(Records for this exercise Opens)

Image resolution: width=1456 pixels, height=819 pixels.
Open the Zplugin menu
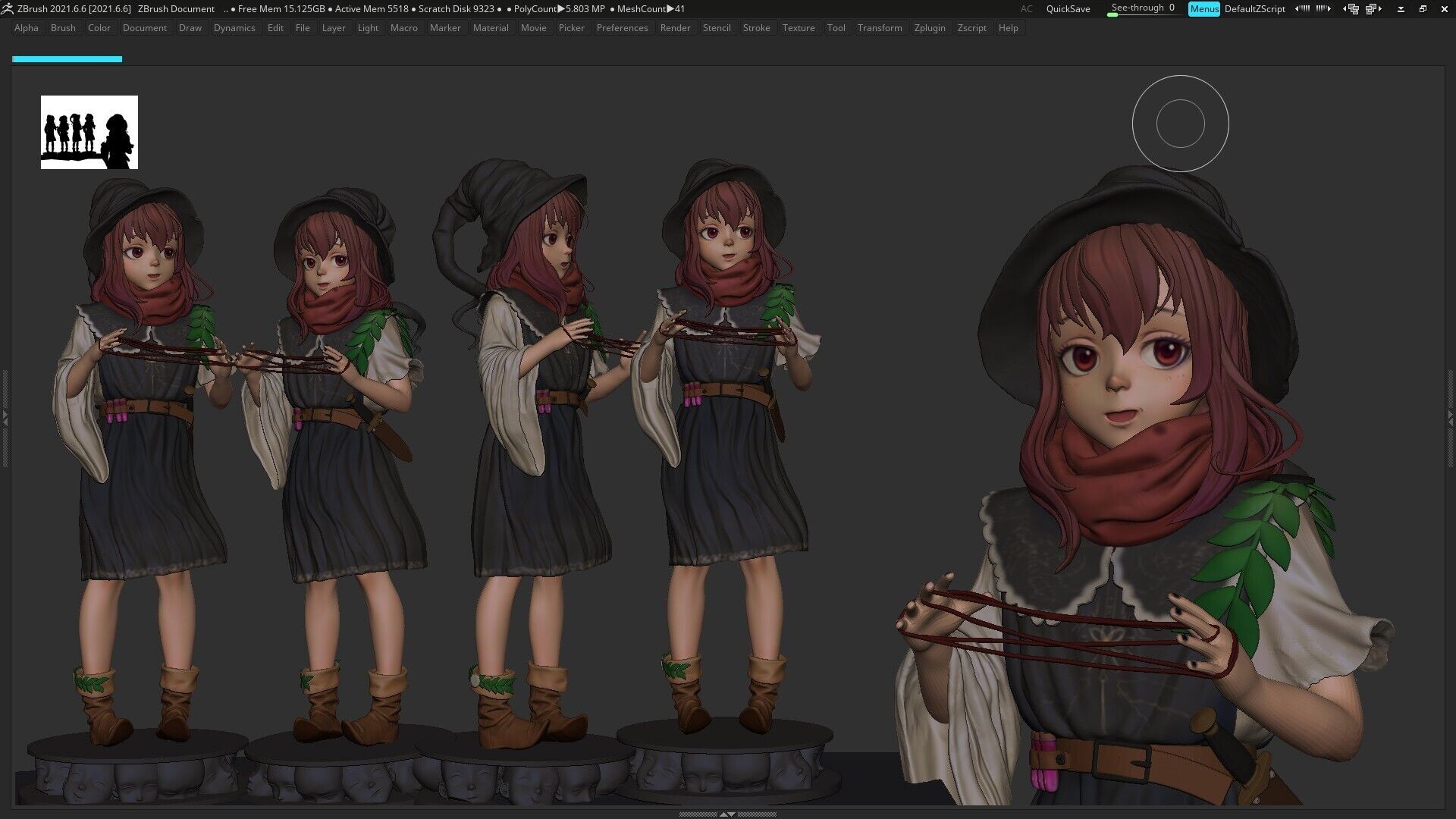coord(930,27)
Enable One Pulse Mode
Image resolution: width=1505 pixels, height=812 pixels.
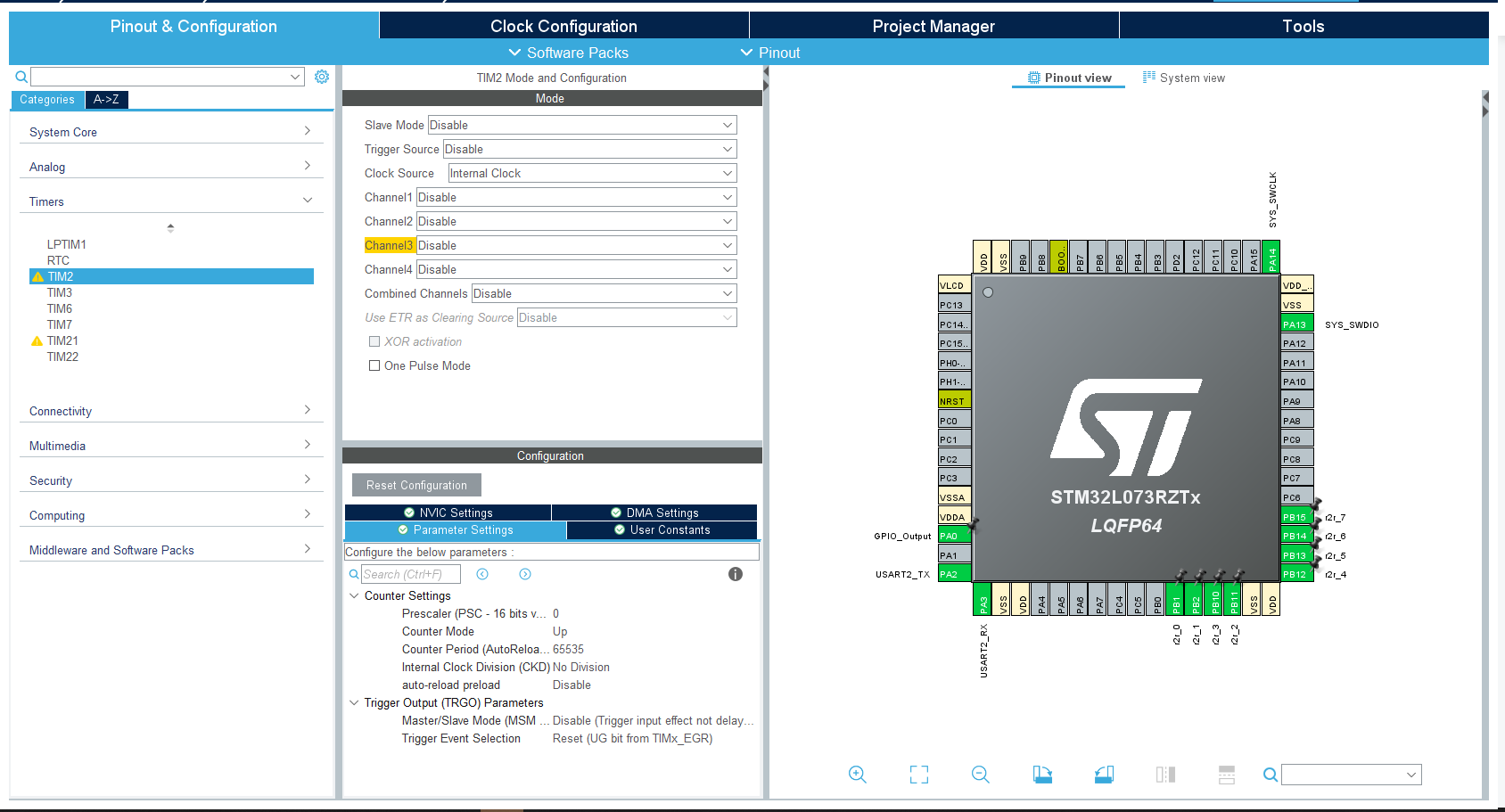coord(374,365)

(Records for this exercise Closes)

- **Exercise instructions**
Repeat each of the records exactly as written, except for the pictures, which are to be left out.

- **Answer to the exercise**
Image resolution: width=1456 pixels, height=819 pixels.
Open the Zplugin menu
coord(930,27)
Enable One Pulse Mode
Image resolution: width=1505 pixels, height=812 pixels.
coord(374,365)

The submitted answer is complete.